Sure, using this method would take me a while as I could only carry so much into such reduced space, but the trips would become shorter between each other and that was enough for me. As I carried on I found myself astounded by the great amount of newly carved tunnels, some bigger in size than others, (perhaps the work of the bigger kids?) after all it had been a while since I traversed this place.
A firefly flew by my side and behind it a small group came around entering the place. Curiosity took the best of me and thus led me to find out the end of a curiously carved path surrounded by the faint light the bugs emitted.
As I went on following the small bugs something lurched in my stomach as I touched along the edges of the tunnel, I could feel ragged borders and somehow, they felt desperate, like something that tried too hard to break the stone but then receded.
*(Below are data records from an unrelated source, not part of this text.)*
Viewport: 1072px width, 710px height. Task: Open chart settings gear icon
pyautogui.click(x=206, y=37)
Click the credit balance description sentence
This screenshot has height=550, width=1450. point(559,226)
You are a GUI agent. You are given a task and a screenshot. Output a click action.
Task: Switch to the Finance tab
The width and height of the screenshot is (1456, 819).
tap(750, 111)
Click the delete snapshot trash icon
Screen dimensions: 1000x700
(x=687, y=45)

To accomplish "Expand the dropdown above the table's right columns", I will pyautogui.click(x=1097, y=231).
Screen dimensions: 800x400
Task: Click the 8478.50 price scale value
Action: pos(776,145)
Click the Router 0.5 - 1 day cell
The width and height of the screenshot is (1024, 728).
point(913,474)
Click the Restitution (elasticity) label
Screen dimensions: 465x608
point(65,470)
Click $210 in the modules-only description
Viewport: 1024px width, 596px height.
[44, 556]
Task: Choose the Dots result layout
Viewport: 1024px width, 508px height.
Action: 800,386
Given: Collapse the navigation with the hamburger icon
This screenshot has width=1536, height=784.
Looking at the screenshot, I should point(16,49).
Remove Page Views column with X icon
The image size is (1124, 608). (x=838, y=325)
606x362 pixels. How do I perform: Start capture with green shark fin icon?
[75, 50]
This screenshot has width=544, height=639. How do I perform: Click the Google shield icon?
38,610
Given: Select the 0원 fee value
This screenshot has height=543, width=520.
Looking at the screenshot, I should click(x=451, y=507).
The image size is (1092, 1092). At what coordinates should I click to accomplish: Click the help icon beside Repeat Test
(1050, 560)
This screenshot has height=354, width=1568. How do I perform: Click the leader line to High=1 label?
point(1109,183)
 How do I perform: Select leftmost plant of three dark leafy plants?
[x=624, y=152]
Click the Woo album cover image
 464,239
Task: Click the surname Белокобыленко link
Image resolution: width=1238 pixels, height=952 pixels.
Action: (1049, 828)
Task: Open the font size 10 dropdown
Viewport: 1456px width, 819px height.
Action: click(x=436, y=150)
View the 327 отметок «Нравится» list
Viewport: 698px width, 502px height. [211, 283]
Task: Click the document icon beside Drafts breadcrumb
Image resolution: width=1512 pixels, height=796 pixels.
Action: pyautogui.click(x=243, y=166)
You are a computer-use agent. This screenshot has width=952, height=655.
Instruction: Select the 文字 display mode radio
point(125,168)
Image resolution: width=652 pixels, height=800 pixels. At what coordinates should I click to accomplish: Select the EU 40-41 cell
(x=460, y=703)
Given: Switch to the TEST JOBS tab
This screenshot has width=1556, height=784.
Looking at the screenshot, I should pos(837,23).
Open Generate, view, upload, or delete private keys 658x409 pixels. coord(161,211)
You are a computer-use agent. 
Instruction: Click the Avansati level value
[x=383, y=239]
The fireflies seemed to stop once they knew I was standing back and only resumed flight when I started to move again. In that brief moment it felt like something had watched me and wanted to say something but it stopped. Once the bugs stopped around me it felt like someone's eyes were trained on me, it felt odd.
I arrived to an open cave only illuminated by the small bugs and for the life of me I couldn't hear a thing from the outside (it had been a while, but only in the moment of my arrival did the thought cross my mind), I felt like I had entered some sort of foreign lair but deep inside I knew I was still within Bleuspont.
The fireflies dispersed and went off but in their faint, fading light I saw a face similar to mine in race, but different to an extent. I could only step back in a remote feeling of fright as I instinctibly held closer the scrolls I had forgotten I had. The thing looked up at me and I saw again eyes very similar to mine but they were... Heavier...? Like they belonged to something so, so old.
The bugs lighted up again and so the odd images inside my head faded away as I could properly see the dragon in front of me. It was a spiral, so much like myself but so much bigger as well, her eyes were a deep shade of orange with a deep fade to Black on the corners, they wore an arrangement of pieces and clothes that I had seen somewhere, maybe they were taken? Many things had gone missing in this place before, I wouldn't doubt they took them for themselves; the fireflies nested across their form still glowing faintly, many more lighted around us giving light to the darkened cave
In the now illuminated place I could see bundles and piles of trinkets and stuff, some of it things I knew had been missing as well; the dragon motioned to the scrolls I carried and gestured to themselves, I immediately declined whatever they had in mind but they didn't seem to like my answer and raised a clawed hand towards a nearby firefly, they whispered something to it and let it off to glow over my face. I tried to pry the bug away but I was held by the mysterious dragon with way too much ease. Everything went dark after that.
Once I woke up I was at the very entrance of that tunnel but the scrolls were nowhere in sight. My head pounded horribly inside and something like words kept repeating themselves over and over...whatever they mean, I don't care (or I don't want to care) but it would be difficult to explain the now missing papers to my clanmates.
The gargled words soon became clear in my mind but their message did nothing to reassure me, they only made the trek back to the library feel heavier...
"trust me, we are better off fixing this. We know better than Them"
I don't know if I should agree, but since the encounter it has been impossible to dismiss the weird quantity of fireflies that wander across this place at any moment.
I haven't felt alone since then, and it's difficult to say if this all feels any safer or not. I'm faintly worried about that.